RECORDS FOR PROCESSING:
########
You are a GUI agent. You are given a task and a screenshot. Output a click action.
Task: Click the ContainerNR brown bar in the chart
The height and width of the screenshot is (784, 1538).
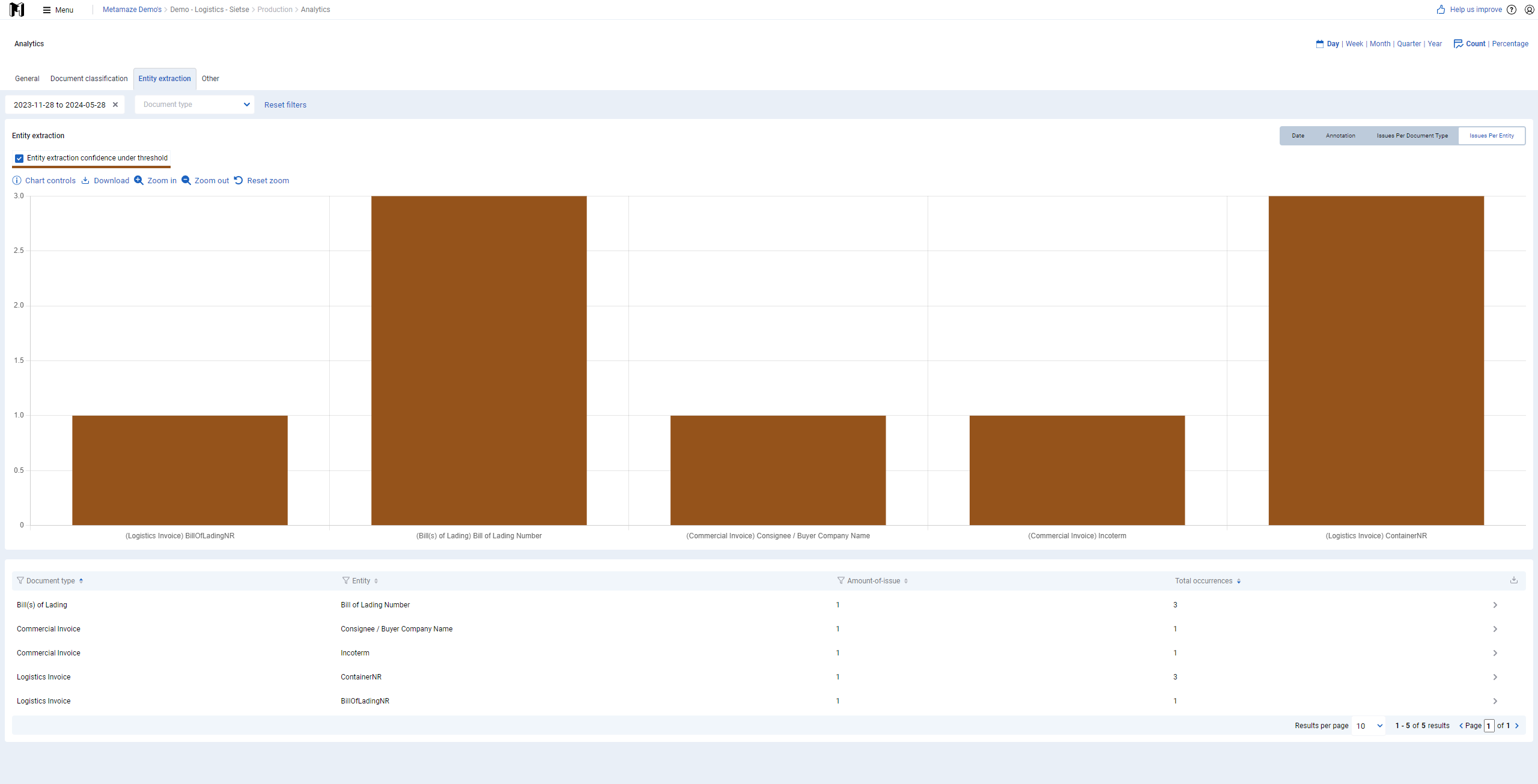pyautogui.click(x=1376, y=360)
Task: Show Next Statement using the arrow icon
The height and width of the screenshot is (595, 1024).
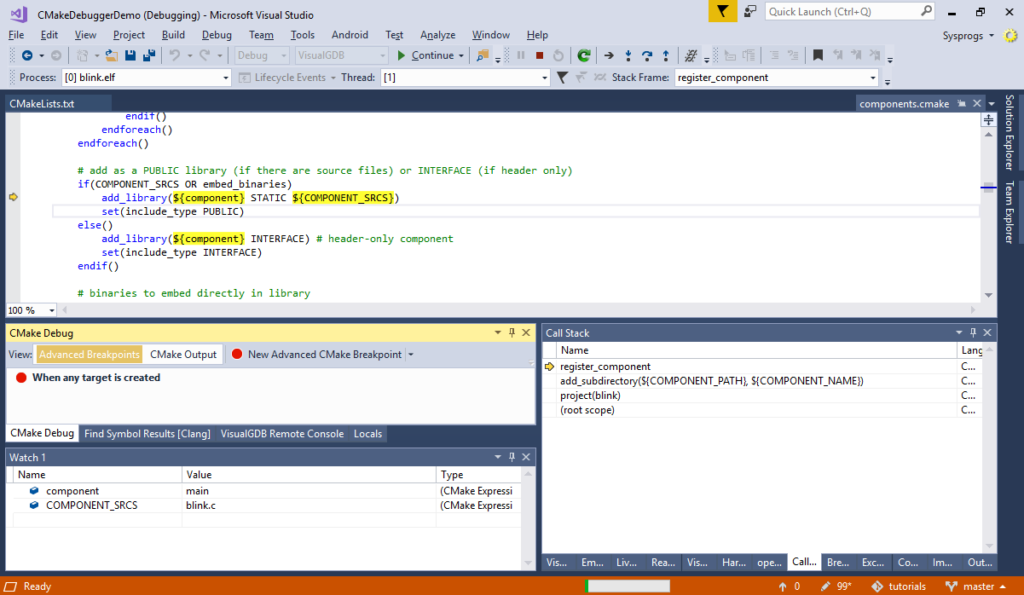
########
YOUR ASSIGNMENT: Word for word, retype the lines from the one with "Task: Click the" through the final line of the data, both included. No pictures belong in the copy.

OUTPUT FOR THIS EXERCISE:
Task: Click the ContainerNR brown bar in the chart
The height and width of the screenshot is (784, 1538).
pyautogui.click(x=1376, y=360)
Task: Show Next Statement using the arrow icon
The height and width of the screenshot is (595, 1024).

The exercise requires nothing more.